BIDMC Receives $42 Million to Research HIV Vaccines and Cures

The hospital will co-lead the five-year research initiative.


BIDMC photo by Alex Lau

Thanks to a grant from the National Institutes of Health (NIH), Beth Israel Deaconess Medical Center (BIDMC) may play a pivotal role in eradicating HIV.

BIDMC and Oregon Health & Science University (OHSU) received $42 million for studying HIV prevention and treatment. The five-year, multi-institution project aims to find not only a way to stop the spread of HIV, but a way to cure people who have already been infected with the virus.

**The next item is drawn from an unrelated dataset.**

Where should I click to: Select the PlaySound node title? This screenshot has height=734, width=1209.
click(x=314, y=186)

BIDMC’s Dan Barouch and OHSU’s Louis Picker will lead the initiative. Both Barouch and Picker have developed vaccines that seem to prevent non-human primates from contracting simian immunodeficiency virus, a disease similar to HIV that affects animals. Notably, Picker’s vaccine has even been shown to clear infections in about 50 percent of cases. The NIH grant will help the researchers better understand the science at work in those vaccines, and use that knowledge to develop preventative measures and cures for HIV in humans.

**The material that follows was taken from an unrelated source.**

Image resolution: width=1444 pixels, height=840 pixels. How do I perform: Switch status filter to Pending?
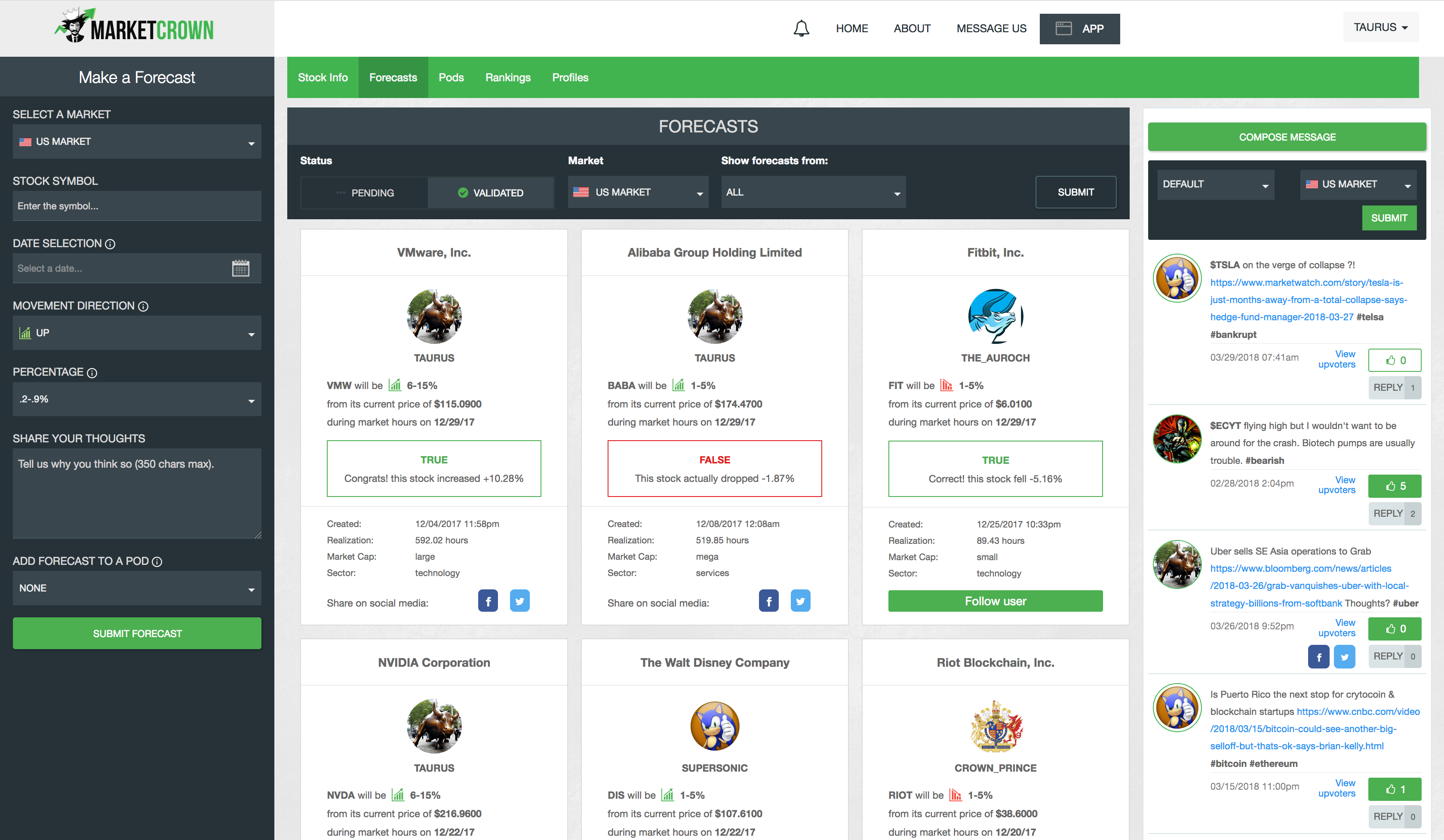coord(364,193)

“What we know so far is that our preventive vaccine…is able to control and clear the virus in nonhuman primates, but we haven’t shown why it works,” Picker said in a statement. “Once we have a better understanding of the mechanisms that are making the preventive vaccine effective, there’s a chance that we could also optimize our vaccine, along with others.”

If successful, the consortium’s findings could help to curtail the devastating effects of HIV, a virus that roughly two million people contract every year. “A vaccine and a definitive cure for infection would accelerate an end to this global epidemic,” Barouch said in the statement.